EXERCISE BRIEF
Where a line of the data below has the string "agent", copy that line.
[INPUT MATERIAL — start]
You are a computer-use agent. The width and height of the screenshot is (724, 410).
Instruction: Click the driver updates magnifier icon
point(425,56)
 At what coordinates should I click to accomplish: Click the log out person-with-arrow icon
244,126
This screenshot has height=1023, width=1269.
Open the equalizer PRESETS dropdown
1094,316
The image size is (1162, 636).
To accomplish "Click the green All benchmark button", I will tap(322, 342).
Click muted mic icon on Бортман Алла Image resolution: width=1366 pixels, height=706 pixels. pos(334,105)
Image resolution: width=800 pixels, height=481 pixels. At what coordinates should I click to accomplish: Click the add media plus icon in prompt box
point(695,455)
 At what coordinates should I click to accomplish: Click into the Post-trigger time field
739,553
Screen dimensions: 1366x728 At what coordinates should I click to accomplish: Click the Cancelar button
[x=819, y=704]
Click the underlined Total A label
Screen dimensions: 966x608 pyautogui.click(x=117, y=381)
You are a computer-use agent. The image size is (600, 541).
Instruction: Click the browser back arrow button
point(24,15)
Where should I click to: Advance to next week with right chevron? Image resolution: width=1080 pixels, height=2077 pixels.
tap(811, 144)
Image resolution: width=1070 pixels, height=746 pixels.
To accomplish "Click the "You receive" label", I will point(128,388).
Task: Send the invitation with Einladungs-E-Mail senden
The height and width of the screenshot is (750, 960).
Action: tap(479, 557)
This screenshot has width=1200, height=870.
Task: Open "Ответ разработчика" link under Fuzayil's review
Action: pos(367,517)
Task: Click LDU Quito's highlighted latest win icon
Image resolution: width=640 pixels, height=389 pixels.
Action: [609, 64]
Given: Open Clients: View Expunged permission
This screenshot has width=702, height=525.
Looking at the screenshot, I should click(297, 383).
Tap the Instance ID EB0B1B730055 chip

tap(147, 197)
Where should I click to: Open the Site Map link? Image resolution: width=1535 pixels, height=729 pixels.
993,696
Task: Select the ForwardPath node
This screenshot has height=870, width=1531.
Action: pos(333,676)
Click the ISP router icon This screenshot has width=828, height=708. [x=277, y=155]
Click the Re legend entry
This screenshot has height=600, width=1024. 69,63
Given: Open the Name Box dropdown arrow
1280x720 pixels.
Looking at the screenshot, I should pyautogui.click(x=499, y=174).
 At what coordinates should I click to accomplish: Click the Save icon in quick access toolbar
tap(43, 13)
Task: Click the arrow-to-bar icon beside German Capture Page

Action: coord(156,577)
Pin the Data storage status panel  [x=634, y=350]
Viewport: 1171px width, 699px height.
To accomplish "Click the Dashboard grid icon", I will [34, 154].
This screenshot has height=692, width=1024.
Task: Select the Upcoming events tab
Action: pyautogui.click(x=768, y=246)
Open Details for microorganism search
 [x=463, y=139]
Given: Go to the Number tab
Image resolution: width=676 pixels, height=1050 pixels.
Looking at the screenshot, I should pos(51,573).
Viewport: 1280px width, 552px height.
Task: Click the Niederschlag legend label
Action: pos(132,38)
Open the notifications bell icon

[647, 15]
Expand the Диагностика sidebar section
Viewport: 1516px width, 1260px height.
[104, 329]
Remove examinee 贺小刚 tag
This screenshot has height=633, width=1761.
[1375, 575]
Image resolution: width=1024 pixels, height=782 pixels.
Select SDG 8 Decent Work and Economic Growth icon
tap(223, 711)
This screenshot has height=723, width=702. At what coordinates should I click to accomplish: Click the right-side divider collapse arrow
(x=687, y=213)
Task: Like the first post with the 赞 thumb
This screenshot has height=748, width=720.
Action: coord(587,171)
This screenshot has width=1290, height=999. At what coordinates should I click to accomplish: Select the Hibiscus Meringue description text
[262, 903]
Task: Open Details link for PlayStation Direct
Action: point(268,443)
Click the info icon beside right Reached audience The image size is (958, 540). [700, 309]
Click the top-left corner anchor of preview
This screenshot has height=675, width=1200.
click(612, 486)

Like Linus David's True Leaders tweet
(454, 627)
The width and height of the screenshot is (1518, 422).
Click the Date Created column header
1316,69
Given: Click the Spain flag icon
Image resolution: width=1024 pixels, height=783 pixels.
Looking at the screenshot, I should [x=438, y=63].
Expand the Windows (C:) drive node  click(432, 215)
[INPUT MATERIAL — finish]
ANSWER FOR THIS EXERCISE
You are a computer-use agent. The width and height of the screenshot is (724, 410).
You are a computer-use agent. The image size is (600, 541).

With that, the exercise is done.